RealTime IT News
Enterprise Search And Destroy
By Michael Hickins
January 03, 2007

Michael HickinsReporter's Notebook: New government regulations often spawn whole new markets. A far-reaching reform of the Federal Rules of Civil Procedure (FRCP) is proving to be no exception.

The reform means that electronic documents in all forms, including e-mail, instant messages and even transcripts of video conference and VoIP  calls, are fair game for litigants during the discovery phase of a lawsuit. This has given enterprise search application vendors significant new momentum.

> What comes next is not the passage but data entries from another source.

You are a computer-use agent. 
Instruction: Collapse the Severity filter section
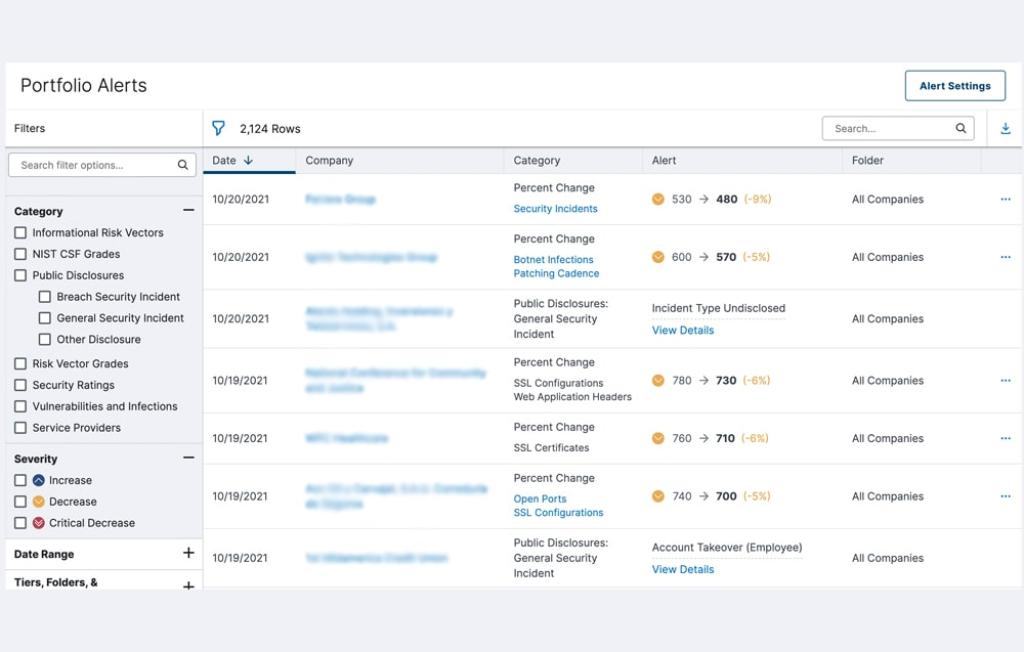pyautogui.click(x=188, y=458)
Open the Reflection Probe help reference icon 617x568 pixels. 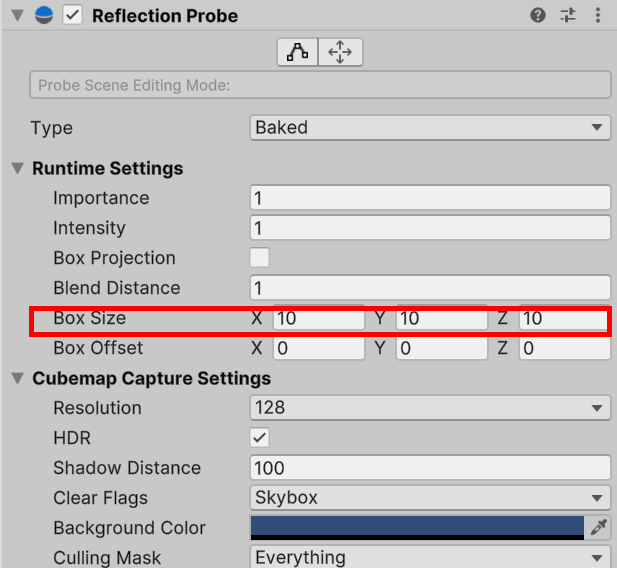tap(538, 16)
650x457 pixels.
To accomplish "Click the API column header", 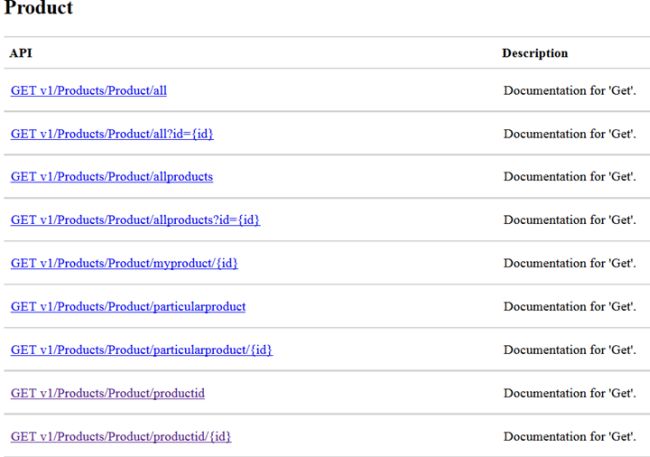I will [21, 53].
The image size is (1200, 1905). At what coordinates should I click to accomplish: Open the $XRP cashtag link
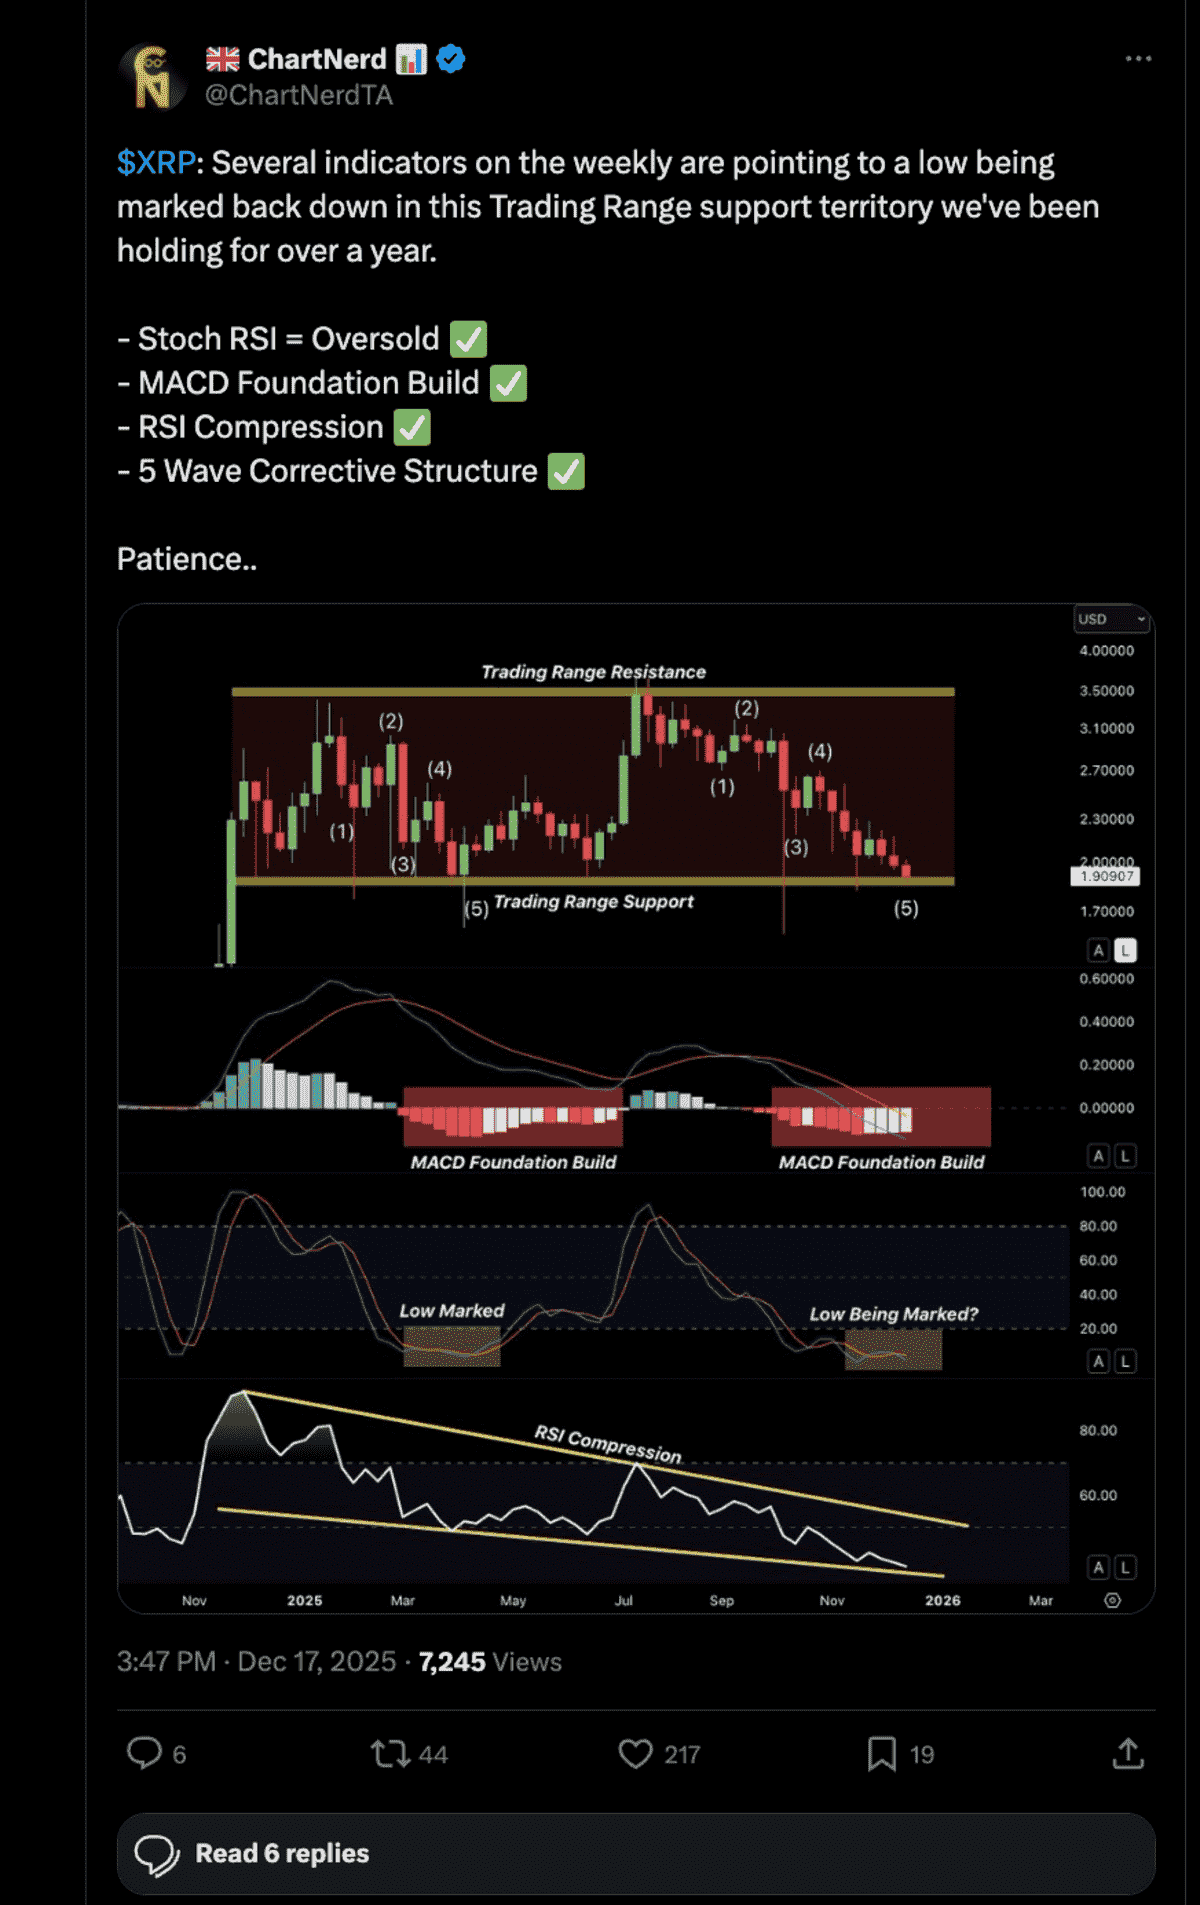coord(156,163)
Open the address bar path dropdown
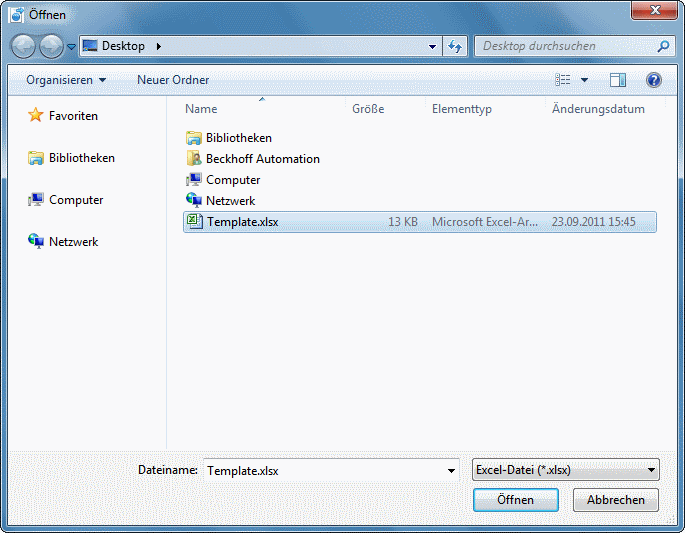685x533 pixels. click(x=432, y=46)
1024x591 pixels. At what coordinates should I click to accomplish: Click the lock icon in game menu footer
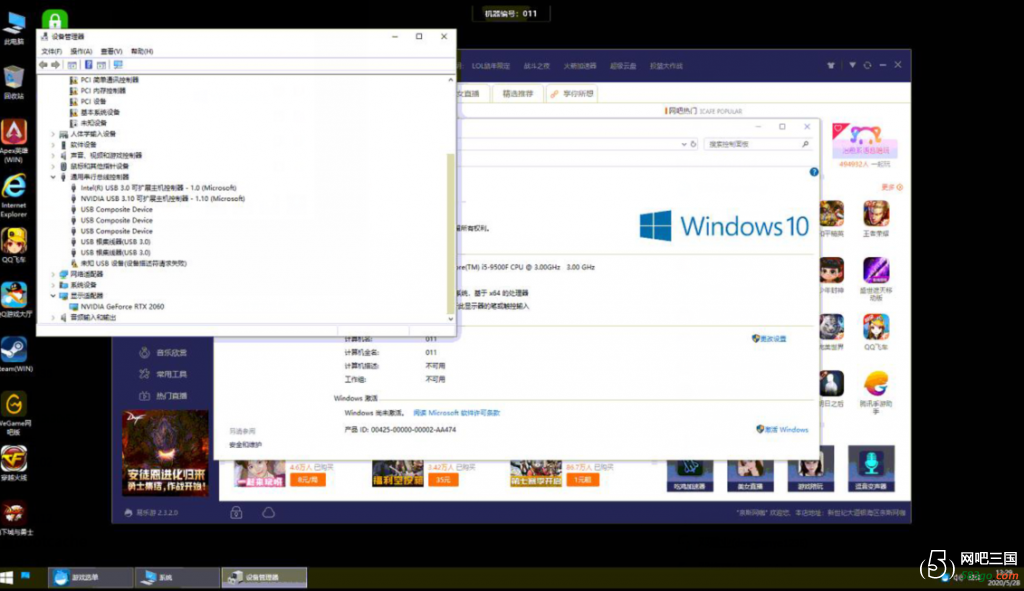click(x=236, y=513)
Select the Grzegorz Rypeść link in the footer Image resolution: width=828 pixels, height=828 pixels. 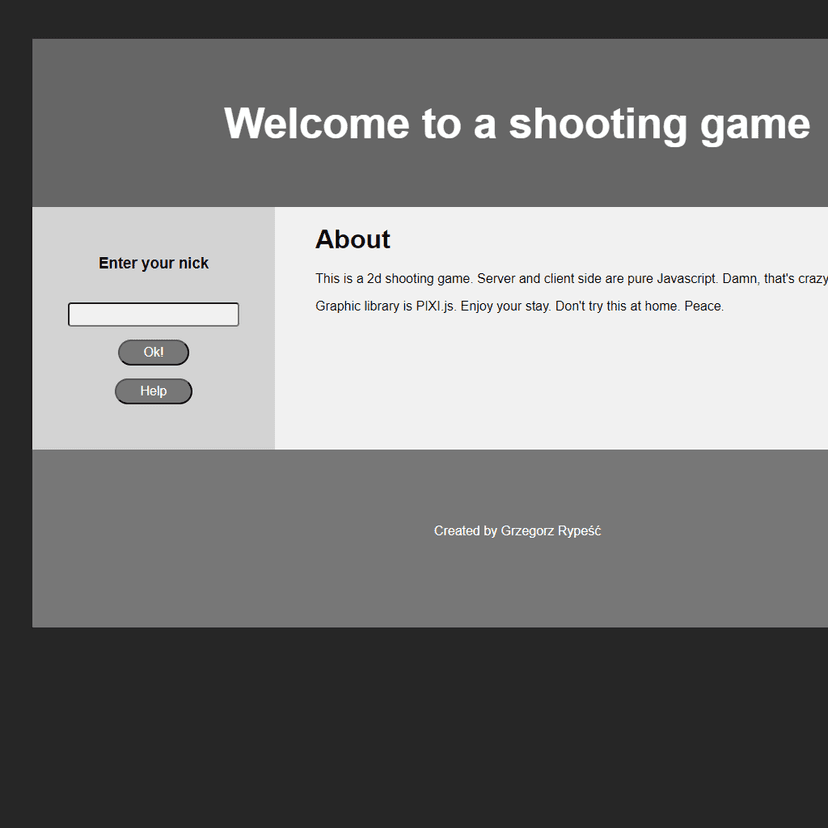coord(551,531)
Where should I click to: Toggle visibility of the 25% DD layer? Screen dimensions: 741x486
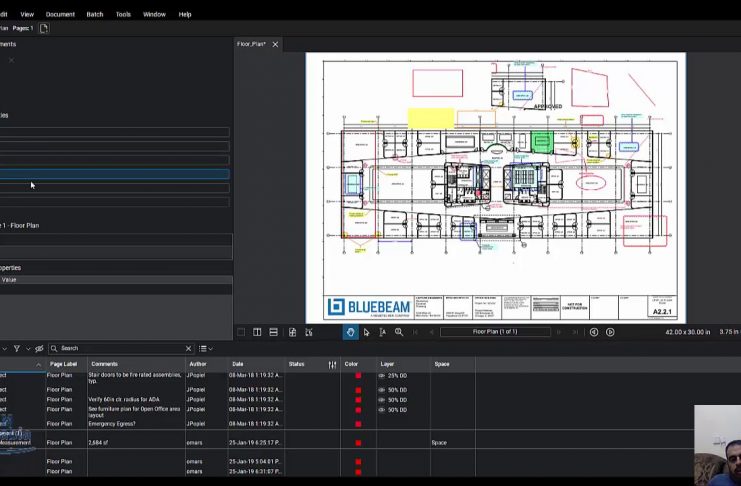coord(381,376)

However, allowing customers to find relevant documents among billions of pages is no mean feat: The CEO of one vendor said he told a prospective customer that it would take between 200 and 300 servers (in addition to the ones already in place) to index some 300 terabytes of data. He was informed that his competition had quoted somewhere in the range of 1,000 servers.

According to IDC analyst Sue Feldman, the field of electronic document search and retrieval has "gone from practically zilch three years ago" to achieving 30 percent growth over the past year, in large part thanks to the changes to the FRCP.

"Text mining is growing at an enormous rate," she told me.

No wonder that established enterprise search application vendors like Autonomy, Recommind and Exalead have introduced new products or tweaked existing software to meet demand for the efficient storage and retrieval of electronic communications.

The reform has also given new life to specialized vendors, such as Toronto-based Nstein, Palo Alto, Calif.-based Attensity, Attenex, based in Seattle, and Nexidia, based in Atlanta.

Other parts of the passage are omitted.